I watched the wedding at home this morning with a Middle Eastern teenager I’m homeschooling for a term.
His reaction was, “Wow, it’s so serious. We have a lot of fun at Middle Eastern weddings!”
I told him that the wedding part was equivalent to the “signing of the act” in the Middle Eastern ceremony, and that there is a party afterward called a reception, which is usually held at another location.
My student enjoyed seeing the beautiful construction of the church, and really enjoyed seeing the cars and carriages the royals arrived and left in.
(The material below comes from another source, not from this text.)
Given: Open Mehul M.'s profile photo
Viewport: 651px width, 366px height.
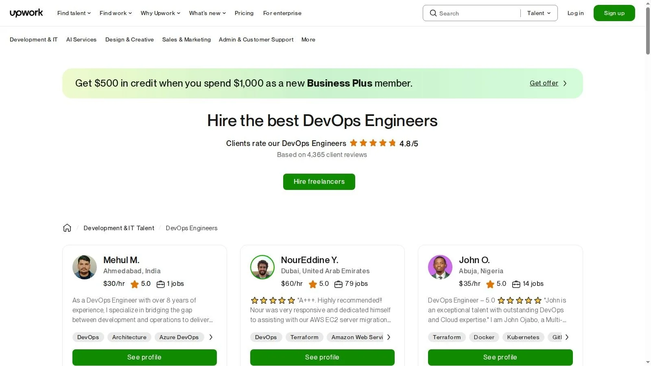Looking at the screenshot, I should [x=84, y=267].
During the ceremony, my student asked, “Don’t they say, ‘Now you may kiss the bride?’ ” I didn’t have an answer for him right then as to why this had been left out. Later I found out they had saved it for later on the balcony of the Palace, in front of all the people. I was able to call my student on the telephone just in time, and he turned his home TV.
Some Middle Eastern teenage girls I talked to were extremely surprised at the fact that British people in general would be so interested in the marriage of a prince. The British children and teenagers at school were extremely excited about the royal wedding, and some of them even jumped up and down. A few Middle Eastern students watched some of the wedding at school with some of the British students.
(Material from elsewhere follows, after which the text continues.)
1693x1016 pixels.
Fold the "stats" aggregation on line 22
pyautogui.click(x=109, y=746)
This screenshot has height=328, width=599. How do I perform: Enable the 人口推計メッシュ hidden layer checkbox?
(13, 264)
Teenagers I know told me that in their own country, no one would camp out in the streets overnight, much less for days, to catch a glimpse of a prince, or spend their time “waiting” to see royalty. They said they just couldn’t believe how popular the British royalty is.
When I asked why not, I was told that it’s a way of thinking, that waiting for someone means that you debase yourself and elevate someone else as more important by waiting for them. When I explained that the British princes are as popular as rock stars, the teenage girls replied that in the Middle East, no one would camp out waiting for rock stars, either!